Während Krisen und Kriegen sind vor allem Frauen, Kinder und Jugendliche extrem gefährdet, ausgebeutet zu werden. Und das Risiko stieg auch mit Beginn des Ukrainekriegs für Flüchtende aus der Ukraine. Andrea Salvoni, Vize-Koordinator der OSZE für die Bekämpfung von Menschenhandel, erklärt, wie Menschenhändler heutzutage vorgehen und was man dagegen tun kann.

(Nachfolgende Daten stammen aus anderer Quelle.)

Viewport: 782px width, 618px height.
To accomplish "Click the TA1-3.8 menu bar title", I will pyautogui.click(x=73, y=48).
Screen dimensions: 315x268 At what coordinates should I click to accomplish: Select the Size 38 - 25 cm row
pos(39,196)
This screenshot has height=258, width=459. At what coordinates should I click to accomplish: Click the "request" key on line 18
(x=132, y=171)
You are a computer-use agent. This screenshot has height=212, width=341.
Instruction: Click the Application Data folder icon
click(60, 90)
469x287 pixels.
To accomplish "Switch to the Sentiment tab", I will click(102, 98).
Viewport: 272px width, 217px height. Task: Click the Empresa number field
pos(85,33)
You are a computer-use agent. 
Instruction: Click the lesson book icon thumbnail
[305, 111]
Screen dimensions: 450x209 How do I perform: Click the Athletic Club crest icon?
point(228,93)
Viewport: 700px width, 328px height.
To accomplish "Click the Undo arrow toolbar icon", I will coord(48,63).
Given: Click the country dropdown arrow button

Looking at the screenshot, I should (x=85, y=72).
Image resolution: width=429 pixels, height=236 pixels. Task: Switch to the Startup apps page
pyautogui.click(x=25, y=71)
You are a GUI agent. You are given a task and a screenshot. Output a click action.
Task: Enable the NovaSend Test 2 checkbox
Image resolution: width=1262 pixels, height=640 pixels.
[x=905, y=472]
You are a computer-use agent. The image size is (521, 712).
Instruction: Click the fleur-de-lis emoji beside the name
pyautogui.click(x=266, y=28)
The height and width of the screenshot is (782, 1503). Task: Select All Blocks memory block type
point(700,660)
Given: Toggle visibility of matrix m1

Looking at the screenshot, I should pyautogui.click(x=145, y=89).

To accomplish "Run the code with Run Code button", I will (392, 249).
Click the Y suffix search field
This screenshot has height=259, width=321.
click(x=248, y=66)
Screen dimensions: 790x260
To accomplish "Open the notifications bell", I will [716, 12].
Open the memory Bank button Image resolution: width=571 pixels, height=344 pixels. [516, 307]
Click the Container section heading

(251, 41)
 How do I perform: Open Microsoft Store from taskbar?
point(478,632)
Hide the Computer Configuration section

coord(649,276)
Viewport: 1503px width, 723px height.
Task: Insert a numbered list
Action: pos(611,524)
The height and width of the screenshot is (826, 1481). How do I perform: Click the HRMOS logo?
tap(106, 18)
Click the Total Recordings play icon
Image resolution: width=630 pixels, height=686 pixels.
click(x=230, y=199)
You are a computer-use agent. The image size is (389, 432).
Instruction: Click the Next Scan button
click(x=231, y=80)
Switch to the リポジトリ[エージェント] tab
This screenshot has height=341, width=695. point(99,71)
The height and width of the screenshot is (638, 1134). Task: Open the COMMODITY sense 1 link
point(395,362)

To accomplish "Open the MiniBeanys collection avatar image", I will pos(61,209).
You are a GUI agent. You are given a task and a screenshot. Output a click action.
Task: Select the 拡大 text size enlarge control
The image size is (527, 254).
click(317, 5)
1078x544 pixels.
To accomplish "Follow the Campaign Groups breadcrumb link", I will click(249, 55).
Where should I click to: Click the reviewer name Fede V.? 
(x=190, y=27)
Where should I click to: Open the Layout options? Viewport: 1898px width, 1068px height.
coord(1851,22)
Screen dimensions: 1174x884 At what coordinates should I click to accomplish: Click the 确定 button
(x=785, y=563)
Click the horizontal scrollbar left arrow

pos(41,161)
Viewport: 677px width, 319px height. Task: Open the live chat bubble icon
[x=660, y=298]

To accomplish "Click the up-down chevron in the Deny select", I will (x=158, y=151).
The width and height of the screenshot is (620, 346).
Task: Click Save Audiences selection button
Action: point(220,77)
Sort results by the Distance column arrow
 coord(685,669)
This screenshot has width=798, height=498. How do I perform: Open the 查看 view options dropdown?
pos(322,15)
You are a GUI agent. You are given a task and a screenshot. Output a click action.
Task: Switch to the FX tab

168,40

Er befürchtet einen Anstieg der Fälle innerhalb der kommenden Monate.

STANDARD: Zu Beginn des Ukrainekriegs gab es Warnungen vor Menschenhandel mit Flüchtlingen. Sozialarbeiter bemerkten zumindest keinen markanten Anstieg. Was stimmt?

Salvoni: In der Tat gibt es wenige registrierte Fälle in Westeuropa. Und in den meisten Fällen dreht es sich um Arbeitsausbeutung. Aber: Was wir sehen, ist ein toxisches Umfeld. Wir haben eine rapide Veränderung bei Internetsuchbegriffen registriert: etwa "Ukraine refugee porn" oder "Ukraine escort". Das sehen wir auch in einschlägigen Blogs. Eine gestiegene Nachfrage schafft einen Markt. Wir haben Chats verfolgt und zwischen Anzeigen für legitime Jobs und Unterbringung zahllose Versuche entdeckt, Frauen für die Sexarbeit zu rekrutieren.

Vielfach bleibt Ausbeutung von Menschen im Dunkeln. Menschenhandel ist heute ein Problem von Ungleichheit in unseren Gesellschaften und von administrativen Lücken, sagt Andrea Salvoni.
EPA/Filip Singer

STANDARD: Wie lässt sich das unterscheiden?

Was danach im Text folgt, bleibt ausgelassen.